Parada secundária de dilatação = dilatação inalterada por ≥ 2h; principal causa é DPC.

Resumo-Chave

A alternativa D descreve corretamente a parada secundária de dilatação, uma distocia comum na fase ativa do trabalho de parto, frequentemente associada à desproporção cefalopélvica. O partograma é uma ferramenta essencial para identificar essas distocias e guiar a conduta.

Contexto Educacional

O partograma é uma representação gráfica da evolução do trabalho de parto, essencial para monitorar a progressão e identificar precocemente distocias. Ele registra a dilatação cervical, descida da apresentação fetal, contrações uterinas e outros parâmetros maternos e fetais, sendo uma ferramenta fundamental na prática obstétrica para garantir a segurança da mãe e do bebê. As distocias do trabalho de parto são desvios da normalidade que podem prolongar o parto ou levar a complicações. A parada secundária de dilatação é uma dessas distocias, caracterizada pela ausência de mudança na dilatação cervical por um período de duas horas ou mais na fase ativa. Sua principal etiologia é a desproporção cefalopélvica (DCP), onde há uma inadequação entre o tamanho da cabeça fetal e as dimensões da pelve materna, impedindo a progressão. O manejo das distocias identificadas pelo partograma é crucial. Em casos de parada secundária de dilatação por DCP, a via de parto cesariana pode ser indicada. Compreender as fases do trabalho de parto, os limites de normalidade e os critérios para cada distocia é vital para a tomada de decisão clínica e para a segurança do binômio materno-fetal, sendo um tópico recorrente em provas de residência médica.

Perguntas Frequentes

Quais são os critérios para diagnosticar a parada secundária de dilatação no partograma?

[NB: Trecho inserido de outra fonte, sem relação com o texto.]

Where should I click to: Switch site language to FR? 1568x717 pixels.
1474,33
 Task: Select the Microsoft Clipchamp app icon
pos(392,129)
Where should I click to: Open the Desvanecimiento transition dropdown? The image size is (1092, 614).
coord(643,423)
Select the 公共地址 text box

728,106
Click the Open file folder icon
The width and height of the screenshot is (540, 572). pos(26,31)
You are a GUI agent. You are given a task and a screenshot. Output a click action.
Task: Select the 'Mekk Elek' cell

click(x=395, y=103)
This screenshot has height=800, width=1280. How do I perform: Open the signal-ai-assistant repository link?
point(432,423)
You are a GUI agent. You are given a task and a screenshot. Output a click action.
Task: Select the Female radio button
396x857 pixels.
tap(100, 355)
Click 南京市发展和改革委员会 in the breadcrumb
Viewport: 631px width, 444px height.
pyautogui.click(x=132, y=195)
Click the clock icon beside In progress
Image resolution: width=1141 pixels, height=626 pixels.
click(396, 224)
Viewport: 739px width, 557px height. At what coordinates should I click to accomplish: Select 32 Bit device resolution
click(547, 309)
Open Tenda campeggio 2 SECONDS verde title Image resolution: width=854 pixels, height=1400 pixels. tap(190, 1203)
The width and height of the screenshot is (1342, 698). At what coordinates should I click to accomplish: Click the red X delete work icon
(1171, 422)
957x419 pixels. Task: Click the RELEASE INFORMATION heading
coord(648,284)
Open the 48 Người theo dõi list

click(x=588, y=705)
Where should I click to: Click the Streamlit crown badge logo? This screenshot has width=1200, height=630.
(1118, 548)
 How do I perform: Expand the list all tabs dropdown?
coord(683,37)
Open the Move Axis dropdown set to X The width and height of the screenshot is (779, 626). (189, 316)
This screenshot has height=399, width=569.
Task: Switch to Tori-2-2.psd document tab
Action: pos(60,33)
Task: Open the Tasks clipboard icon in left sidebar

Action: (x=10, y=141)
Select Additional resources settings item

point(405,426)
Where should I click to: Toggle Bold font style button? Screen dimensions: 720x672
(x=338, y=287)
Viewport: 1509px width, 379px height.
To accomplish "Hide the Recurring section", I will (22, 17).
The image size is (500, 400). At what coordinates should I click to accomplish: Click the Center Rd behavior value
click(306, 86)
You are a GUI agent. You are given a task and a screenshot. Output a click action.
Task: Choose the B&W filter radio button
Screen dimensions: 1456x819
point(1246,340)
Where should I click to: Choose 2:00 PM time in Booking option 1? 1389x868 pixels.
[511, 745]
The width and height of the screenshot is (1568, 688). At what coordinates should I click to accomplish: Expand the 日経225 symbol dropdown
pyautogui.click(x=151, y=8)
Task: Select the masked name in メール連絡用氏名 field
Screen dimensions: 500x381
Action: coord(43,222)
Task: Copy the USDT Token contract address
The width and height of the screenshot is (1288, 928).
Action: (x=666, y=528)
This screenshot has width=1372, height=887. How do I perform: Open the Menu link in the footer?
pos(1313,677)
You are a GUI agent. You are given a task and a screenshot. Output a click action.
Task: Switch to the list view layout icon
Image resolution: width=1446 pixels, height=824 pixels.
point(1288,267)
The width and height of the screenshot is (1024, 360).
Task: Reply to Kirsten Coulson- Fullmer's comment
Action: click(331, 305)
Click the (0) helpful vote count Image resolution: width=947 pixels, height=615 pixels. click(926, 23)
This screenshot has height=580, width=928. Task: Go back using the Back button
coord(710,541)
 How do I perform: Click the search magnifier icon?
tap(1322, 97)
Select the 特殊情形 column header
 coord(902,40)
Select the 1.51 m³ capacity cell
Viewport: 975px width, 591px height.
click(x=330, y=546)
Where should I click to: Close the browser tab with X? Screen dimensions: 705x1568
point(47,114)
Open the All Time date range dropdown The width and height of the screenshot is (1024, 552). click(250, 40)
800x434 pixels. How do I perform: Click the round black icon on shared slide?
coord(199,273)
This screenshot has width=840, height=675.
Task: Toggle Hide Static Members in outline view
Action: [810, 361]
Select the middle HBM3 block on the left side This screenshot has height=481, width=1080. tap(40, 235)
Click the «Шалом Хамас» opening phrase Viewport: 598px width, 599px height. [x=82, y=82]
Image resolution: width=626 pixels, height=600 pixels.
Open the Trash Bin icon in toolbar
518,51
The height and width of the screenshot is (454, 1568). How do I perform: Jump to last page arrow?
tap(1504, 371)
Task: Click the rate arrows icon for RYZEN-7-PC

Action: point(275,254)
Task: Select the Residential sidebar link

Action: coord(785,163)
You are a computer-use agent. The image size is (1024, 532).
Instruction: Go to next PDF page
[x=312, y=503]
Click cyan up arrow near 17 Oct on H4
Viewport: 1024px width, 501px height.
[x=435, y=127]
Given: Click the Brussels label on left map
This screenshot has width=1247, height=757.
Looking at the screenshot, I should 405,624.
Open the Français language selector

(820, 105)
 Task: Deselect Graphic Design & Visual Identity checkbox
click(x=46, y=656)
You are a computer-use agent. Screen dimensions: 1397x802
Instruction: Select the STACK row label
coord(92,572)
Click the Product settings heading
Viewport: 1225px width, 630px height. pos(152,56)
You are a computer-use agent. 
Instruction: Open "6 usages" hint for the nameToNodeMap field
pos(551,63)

A parada secundária de dilatação é diagnosticada quando a dilatação cervical permanece inalterada por duas ou mais horas em dois toques consecutivos, durante a fase ativa do trabalho de parto.

Qual a principal causa da parada secundária de dilatação?

A desproporção cefalopélvica (DCP), seja ela relativa ou absoluta, é considerada a principal causa da parada secundária de dilatação, impedindo a progressão do trabalho de parto.

Qual a importância da linha de alerta no partograma?

A linha de alerta no partograma indica o limite de tempo esperado para a progressão normal do trabalho de parto. Sua ultrapassagem sugere a necessidade de reavaliação clínica e intervenção, mas não necessariamente sofrimento fetal iminente.